Background: Dementia risk is influenced by metabolic and lifestyle factors, including hyperinsulinemia, chronic inflammation, and type 2 diabetes. Glycemic index (GI) and glycemic load (GL) reflect the quality and quantity of dietary carbohydrates and their impact on glucose metabolism and systemic health. However, their associations with the risk of dementia subtypes remain unclear. This study examined the associations between dietary GI and GL and the risk of all-cause and different dementia subtypes, such as Alzheimer's disease (AD), vascular dementia (VD), and frontotemporal dementia.
Methods: A prospective analysis was conducted by using data from 202 302 dementia-free participants in the UK Biobank cohort. Dietary GI and GL were estimated by using the Oxford WebQ 24-hour web-based dietary questionnaire. Cox proportional hazards regressions with restricted cubic splines were used to evaluate nonlinear relationships. Two-piece Cox models were used to identify inflection points, which served as reference values to estimate hazard ratios (HRs).
Results: Dementia incidence was 0.89 per 1000 person-years. GI (mean±SD: 48.71 ± 7.68) showed an inverse J-shaped association with dementia risk, while GL (121.49 ± 39.00) showed a J-shaped pattern, with inflection points at 49.30 and 111.01, respectively. After adjusting for potential confounders, GI values of <49.30 were inversely associated with dementia risk [HR, 0.838; 95% confidence interval (CI), 0.758-0.926], while GL values of >111.01 were associated with higher dementia risk (HR, 1.145; 95% CI, 1.048-1.251). Similar findings were observed for AD and VD.
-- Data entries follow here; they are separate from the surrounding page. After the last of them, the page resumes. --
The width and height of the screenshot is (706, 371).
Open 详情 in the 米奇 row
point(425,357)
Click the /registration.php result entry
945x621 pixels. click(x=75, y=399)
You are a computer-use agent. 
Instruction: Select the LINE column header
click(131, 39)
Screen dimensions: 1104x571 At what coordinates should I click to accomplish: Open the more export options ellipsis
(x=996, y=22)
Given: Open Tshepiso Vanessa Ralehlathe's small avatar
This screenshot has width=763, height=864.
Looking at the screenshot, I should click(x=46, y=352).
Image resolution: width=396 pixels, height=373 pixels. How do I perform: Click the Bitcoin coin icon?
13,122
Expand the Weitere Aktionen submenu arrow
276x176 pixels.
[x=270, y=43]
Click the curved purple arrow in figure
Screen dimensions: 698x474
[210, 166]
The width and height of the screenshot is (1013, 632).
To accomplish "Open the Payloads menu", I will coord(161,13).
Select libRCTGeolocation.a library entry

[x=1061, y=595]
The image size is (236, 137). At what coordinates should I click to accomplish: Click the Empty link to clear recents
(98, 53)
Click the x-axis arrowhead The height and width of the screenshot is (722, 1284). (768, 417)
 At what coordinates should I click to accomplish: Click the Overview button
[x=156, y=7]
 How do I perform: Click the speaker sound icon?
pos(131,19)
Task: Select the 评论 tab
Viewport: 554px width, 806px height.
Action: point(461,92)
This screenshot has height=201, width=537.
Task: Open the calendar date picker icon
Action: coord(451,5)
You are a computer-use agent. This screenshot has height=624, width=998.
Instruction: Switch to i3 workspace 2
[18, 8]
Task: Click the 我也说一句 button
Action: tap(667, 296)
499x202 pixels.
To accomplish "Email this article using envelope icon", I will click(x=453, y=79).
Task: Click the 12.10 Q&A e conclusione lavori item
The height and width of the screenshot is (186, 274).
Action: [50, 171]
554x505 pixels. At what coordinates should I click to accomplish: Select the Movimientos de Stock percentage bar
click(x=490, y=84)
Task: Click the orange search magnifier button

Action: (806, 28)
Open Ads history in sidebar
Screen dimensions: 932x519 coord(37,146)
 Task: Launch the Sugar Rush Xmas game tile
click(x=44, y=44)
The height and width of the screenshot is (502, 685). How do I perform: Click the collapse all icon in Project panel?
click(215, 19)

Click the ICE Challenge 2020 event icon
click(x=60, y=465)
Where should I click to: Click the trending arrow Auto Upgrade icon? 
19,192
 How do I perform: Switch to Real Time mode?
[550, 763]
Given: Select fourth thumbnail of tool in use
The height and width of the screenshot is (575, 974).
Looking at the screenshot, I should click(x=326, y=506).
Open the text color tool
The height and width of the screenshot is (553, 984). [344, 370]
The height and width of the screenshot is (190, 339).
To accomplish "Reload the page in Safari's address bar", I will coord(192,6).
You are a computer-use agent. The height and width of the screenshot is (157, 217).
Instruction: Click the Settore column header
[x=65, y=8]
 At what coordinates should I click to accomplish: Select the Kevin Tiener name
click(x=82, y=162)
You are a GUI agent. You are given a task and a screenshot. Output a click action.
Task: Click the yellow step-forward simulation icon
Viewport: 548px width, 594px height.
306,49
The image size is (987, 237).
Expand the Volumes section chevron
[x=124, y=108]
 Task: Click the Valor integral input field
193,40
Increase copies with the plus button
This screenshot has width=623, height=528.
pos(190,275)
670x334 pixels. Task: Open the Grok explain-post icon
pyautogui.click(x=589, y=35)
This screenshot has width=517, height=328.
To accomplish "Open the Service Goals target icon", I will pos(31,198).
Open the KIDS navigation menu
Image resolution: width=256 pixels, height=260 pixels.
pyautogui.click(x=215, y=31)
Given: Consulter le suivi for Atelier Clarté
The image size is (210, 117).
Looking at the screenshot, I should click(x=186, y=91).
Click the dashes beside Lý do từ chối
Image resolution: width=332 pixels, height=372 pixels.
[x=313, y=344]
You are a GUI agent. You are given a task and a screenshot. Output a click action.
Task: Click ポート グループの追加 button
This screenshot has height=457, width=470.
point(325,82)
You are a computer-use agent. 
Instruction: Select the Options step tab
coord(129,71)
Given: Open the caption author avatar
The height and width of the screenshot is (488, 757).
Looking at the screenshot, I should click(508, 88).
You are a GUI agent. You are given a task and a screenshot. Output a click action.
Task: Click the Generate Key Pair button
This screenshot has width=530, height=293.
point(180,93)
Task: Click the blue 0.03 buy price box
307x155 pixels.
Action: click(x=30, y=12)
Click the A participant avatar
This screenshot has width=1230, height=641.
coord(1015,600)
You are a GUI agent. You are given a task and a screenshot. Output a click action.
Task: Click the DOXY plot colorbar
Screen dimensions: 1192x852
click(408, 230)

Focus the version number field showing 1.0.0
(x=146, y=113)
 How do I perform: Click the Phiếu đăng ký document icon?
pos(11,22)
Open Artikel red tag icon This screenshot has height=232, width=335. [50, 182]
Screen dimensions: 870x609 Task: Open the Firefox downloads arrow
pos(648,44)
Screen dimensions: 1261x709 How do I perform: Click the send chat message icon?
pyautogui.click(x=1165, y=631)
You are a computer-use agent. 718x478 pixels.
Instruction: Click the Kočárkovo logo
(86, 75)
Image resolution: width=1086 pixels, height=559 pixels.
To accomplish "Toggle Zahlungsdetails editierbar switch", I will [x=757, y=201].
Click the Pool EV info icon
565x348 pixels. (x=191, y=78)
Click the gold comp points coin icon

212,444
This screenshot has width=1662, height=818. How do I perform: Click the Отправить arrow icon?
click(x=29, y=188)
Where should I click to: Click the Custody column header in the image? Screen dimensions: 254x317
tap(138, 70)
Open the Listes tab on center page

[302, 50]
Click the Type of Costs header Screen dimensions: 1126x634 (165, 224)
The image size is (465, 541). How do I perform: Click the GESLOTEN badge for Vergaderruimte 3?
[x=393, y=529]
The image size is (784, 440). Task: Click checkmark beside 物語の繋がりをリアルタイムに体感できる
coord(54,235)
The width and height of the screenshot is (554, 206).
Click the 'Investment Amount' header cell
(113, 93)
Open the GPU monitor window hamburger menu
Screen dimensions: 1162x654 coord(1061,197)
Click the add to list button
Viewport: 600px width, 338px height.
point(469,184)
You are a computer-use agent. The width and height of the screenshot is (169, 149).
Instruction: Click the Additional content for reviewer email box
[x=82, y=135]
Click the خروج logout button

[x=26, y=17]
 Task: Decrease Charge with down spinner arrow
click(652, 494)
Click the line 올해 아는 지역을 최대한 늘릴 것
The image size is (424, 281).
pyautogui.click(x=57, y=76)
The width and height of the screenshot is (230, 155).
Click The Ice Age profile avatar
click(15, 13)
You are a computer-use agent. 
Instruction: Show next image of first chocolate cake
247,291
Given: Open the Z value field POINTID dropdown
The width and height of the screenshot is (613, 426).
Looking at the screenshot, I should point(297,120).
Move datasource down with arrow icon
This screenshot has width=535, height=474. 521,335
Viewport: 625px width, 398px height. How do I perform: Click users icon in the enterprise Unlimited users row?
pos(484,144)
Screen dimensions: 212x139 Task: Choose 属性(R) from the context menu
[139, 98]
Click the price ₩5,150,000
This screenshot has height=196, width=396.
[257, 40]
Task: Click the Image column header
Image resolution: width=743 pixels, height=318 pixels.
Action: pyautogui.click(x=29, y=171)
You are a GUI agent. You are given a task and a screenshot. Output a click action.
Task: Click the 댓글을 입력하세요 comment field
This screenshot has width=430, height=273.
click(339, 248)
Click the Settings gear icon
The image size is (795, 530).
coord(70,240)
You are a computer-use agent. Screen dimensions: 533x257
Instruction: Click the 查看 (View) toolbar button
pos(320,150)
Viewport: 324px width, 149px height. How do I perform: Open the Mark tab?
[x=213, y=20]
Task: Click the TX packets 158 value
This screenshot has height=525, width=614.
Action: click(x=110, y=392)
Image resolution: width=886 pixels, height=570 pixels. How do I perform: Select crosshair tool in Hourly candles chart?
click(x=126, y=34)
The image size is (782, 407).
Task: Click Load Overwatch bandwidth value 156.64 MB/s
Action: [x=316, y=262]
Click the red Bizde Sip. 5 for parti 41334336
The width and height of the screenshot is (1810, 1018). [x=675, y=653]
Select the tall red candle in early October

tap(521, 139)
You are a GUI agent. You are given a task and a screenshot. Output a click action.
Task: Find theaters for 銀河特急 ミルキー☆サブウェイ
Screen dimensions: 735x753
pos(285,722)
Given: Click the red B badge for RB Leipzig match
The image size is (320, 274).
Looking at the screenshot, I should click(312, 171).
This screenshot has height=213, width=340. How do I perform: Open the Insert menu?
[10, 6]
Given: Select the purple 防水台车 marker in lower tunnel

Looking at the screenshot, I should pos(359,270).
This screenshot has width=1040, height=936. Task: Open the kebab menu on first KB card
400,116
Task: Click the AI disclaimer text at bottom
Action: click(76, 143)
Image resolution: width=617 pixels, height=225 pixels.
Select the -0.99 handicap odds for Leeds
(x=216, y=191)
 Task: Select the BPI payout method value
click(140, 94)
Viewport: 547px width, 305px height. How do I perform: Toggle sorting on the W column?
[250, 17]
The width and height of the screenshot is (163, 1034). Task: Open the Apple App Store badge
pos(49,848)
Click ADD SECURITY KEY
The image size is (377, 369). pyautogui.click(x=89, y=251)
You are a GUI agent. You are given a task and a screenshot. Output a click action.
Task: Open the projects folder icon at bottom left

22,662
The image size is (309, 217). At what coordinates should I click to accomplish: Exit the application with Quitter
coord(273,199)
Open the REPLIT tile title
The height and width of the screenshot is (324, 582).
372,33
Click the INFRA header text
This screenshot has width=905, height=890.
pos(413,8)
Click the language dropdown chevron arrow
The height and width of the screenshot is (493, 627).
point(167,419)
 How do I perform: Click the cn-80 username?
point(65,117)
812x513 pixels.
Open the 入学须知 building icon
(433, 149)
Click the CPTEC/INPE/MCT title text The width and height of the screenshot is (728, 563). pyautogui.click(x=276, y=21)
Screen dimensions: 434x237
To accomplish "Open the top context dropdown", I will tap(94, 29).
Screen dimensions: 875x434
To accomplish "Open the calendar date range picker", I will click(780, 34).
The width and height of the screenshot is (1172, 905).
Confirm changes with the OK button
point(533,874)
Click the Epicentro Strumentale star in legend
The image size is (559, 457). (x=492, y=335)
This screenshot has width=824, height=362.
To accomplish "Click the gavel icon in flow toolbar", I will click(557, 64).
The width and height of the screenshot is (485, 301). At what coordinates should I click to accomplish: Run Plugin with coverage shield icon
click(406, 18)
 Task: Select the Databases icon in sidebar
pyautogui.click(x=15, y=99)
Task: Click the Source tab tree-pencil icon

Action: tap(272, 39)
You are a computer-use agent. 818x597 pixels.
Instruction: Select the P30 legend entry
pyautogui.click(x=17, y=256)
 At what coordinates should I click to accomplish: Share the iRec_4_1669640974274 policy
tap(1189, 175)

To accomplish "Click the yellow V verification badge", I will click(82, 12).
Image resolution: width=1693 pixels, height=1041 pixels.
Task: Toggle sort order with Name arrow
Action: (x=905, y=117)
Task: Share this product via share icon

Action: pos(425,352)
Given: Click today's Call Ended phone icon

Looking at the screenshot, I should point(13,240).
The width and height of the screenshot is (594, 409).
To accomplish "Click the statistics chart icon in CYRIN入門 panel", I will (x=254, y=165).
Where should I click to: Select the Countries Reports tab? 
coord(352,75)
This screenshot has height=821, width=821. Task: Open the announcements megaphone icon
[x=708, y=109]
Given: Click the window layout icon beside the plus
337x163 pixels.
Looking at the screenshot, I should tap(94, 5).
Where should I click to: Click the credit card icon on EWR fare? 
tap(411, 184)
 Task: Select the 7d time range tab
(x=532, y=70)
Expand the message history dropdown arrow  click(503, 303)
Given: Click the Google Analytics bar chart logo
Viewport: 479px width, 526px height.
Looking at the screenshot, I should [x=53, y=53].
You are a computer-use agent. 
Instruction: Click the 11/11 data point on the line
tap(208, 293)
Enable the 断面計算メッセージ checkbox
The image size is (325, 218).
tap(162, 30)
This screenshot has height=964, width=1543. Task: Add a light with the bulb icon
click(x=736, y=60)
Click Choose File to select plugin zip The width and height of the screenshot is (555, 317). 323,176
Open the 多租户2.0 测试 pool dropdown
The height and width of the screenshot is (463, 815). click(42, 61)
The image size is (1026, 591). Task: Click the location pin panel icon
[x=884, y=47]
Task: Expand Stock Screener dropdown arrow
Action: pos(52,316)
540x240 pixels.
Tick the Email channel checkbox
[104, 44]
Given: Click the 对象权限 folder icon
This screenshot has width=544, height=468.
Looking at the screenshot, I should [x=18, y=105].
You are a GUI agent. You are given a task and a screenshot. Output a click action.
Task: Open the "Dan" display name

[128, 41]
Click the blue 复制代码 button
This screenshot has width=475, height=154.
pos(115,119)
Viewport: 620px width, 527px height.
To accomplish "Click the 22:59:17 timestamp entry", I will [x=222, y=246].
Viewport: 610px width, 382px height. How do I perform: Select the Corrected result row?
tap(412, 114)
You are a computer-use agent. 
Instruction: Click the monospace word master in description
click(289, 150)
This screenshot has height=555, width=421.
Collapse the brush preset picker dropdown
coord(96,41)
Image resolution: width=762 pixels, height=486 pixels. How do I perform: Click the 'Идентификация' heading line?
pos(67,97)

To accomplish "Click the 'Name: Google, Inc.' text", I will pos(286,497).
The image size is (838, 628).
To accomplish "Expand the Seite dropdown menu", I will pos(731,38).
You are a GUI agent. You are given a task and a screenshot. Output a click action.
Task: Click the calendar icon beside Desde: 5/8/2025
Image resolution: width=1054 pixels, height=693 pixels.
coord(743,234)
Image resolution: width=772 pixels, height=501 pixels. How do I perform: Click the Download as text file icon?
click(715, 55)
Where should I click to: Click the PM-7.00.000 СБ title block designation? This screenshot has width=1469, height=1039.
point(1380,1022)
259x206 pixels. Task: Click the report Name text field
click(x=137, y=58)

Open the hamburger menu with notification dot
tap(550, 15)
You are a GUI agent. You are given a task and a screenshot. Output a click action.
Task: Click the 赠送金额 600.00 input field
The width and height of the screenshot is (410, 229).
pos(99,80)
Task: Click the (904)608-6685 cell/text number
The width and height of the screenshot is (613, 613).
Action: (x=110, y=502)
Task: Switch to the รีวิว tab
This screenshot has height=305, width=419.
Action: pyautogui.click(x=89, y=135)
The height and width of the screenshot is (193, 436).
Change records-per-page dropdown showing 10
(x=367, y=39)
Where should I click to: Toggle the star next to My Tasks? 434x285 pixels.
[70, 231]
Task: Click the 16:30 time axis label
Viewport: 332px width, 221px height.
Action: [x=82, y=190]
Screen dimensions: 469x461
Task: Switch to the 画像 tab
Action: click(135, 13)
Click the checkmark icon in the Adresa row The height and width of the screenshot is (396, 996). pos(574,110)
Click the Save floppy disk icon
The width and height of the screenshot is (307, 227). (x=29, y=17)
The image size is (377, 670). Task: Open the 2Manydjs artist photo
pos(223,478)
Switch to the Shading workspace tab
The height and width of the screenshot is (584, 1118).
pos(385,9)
Conclusion: Low-GI diets may offer protective effects against all-cause dementia, AD, and VD, whereas high-GL diets may increase the risk. These findings underscore the importance of considering both carbohydrate quality and quantity in dementia prevention and management strategies.
Keywords: Alzheimer’s disease; UK Biobank; all-cause dementia; glycemic index; glycemic load; vascular dementia.